What information is stored on gramaphones/tape recorders/CDs/DVDs I'm a Software Developer by profession and my physics knowledge is limited what I had learned at high school level. Please excuse me if the question is trivial.
Question:
From what I know, a sound wave is set of different amplitudes spread across a time line. The amplitudes vary greatly. Hence, sound wave is largely aperiodic (amplitudes don't repeat often). Now, where does frequency come into picture here? If the wave is periodic like a sine wave or a deterministic mathematical function of time, then frequency can be measured as the number of cycles (wave reaching same amplitude) in one second. How can we define frequency of highly aperiodic sounds like human speech. If all that is recorded on a gramophone disc is varying amplitudes across timeline, where is frequency accounted for? Does the frequency remain constant in a typical human speech?
 A: The sound that reaches your ear is just air pressure fluctuating over time. You can use a transducer of some sort to convert the value of air pressure to some other form - for example:


*

*to the depth of a groove being cut into a helical track on a layer of wax on a rotating drum

*to the depth of a groove being cut into a spiral track on a circular disc of metal from which other plastic disks are pressed.

*to a strength of magnetisation of a magnetic layer on a plastic tape being wound onto a spool

*to a series of numbers representing the pressure at regular tiny intervals of time.
The idea that the variations in pressure over time are due to, or consist of, a collection of frequencies is just a mathematically equivalent description but it does not represent extra information, it's just a different way of describing the same information.

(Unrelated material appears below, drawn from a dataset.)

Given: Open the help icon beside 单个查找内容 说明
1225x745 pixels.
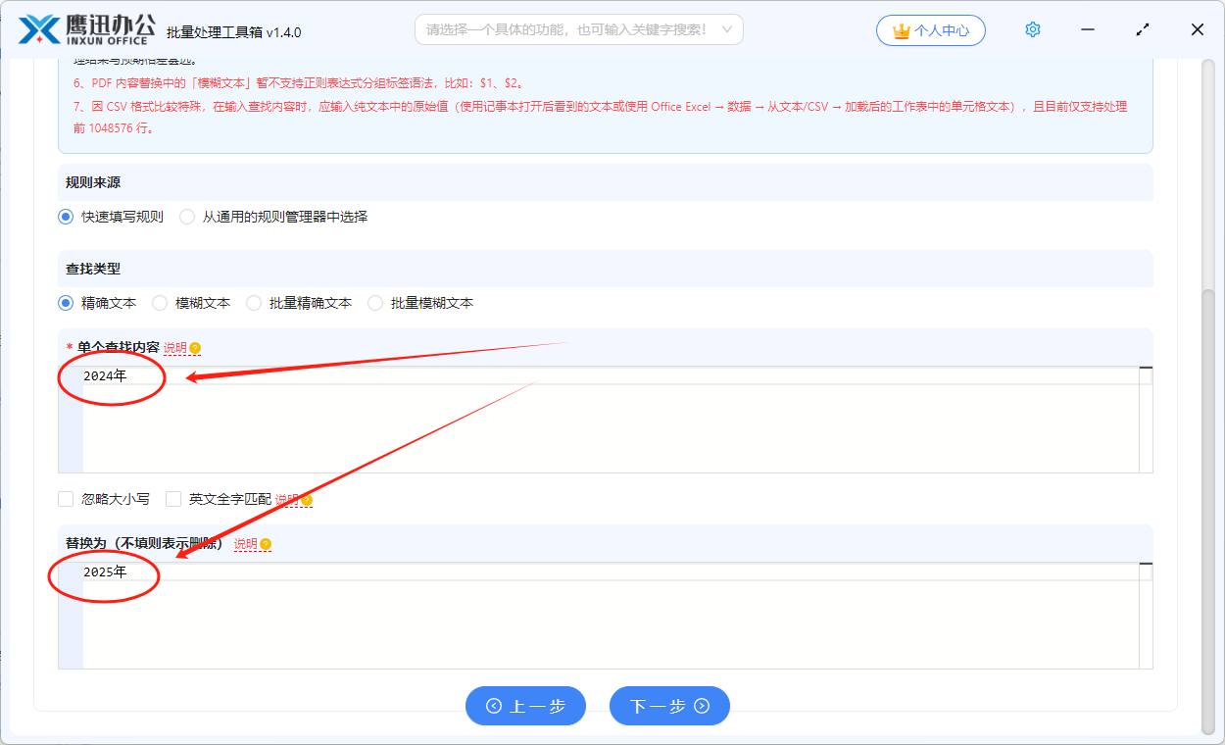Looking at the screenshot, I should pos(195,348).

Here's some diagrams from a synthesizer manual

Above are three very different sounds with apparently the same frequency (say 440 Hz)

Above is shown how you can add sine waves of two frequencies to produce a more complex waveform

Above is shown how you can continue adding sine waves of differing frequencies to construct an arbitrary waveform (a sawtooth).
The sawtooth waverform can be recorded directly as depths in a groove on a record. But you could "record" the same thing as a set of numbers that represent the frequencies of a dozen sine waves you could add together to produce a single pressure wave that varies over time in the same way.
See Fast Fourier Transform
A: You can make an arbitrary sound (or any waveform) by adding together a bunch of pure tones at different frequencies. So a sound, unless it happens to be a pure tone, does not contain a single frequency component, rather a range of frequencies. The mathematics behind this is called Fourier analysis and you can see many examples on Wikipedia or by searching the web.
A: Your question is specifically about how the concept of frequency can be applied to aperiodic signals.  Simplest example is a finite width rectangular pulse - the signal is zero outside the pulse.  This is certainly aperiodic.  Now for periodic signals f(t), you can, for each frequency which is a multiple of the period, compute the n'th Fourier coefficient as $$ c_n = \int^{\pi}_{-\pi}f(t)e^{-int}dt$$  This represents "how much" of frquency n is present in the periodic signal, as explained in the other answers.
Correspondingly, for our aperiodic isolated rectangular pulse f(t), we can choose an interval of length T which is bigger than the pulse width, and again calculate the Fourier coefficients over this interval$$ c_n=\int^{\frac{T}{2}}_{-\frac{T}{2}}f(t)e^{-2\pi i (\frac{n}{T})t}dt $$  Now if we let $T\rightarrow \infty$, the discrete values $\frac{n}{T}$ can be replaced by a continuous variable $\xi$, and the set of Fourier coefficients is replaced by a function $\hat{f}(\xi)$: $$ \hat{f}(\xi) = \int^{\infty}_{-\infty}f(t)e^{2\pi i \xi t}dt $$  This is the Fourier transform of f.
So for aperiodic signals (or truncated periodic signals), this is what you want.  You can calculate the Fourier transform of anything from a rectangular pulse to the latest David Bowie track.
The "frequencies" that are present in the signal are just the Fourier transformed variables $\xi$.